Reproduce, exactly and in full, only the lines below from the one containing "Viewport: 1157px width, 559px height." through the one containing "Click the RPF PREMIUM MEMBER badge".

** EXERCISE DATA follows **

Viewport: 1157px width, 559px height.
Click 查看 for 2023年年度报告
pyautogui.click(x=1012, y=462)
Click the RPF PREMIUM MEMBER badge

** End of EXERCISE DATA **
** EXERCISE DATA follows **

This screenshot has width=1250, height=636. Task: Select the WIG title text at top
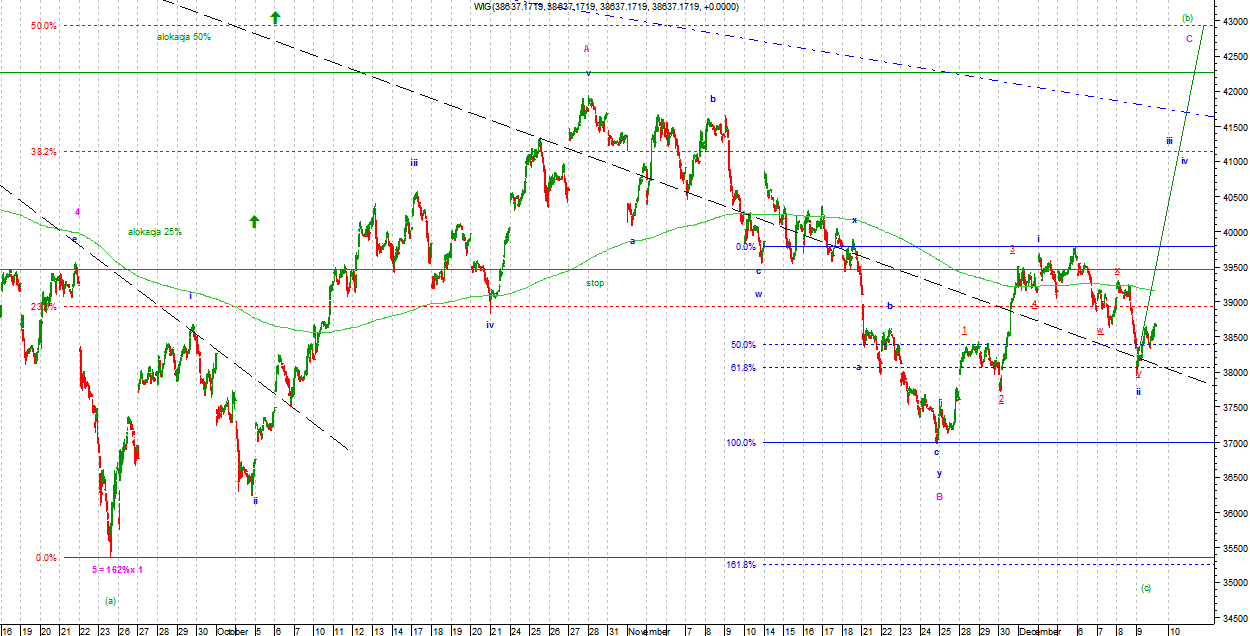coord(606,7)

** End of EXERCISE DATA **

• [TASK RESPONSE]:
Viewport: 1157px width, 559px height.
Click 查看 for 2023年年度报告
pyautogui.click(x=1012, y=462)
Click the RPF PREMIUM MEMBER badge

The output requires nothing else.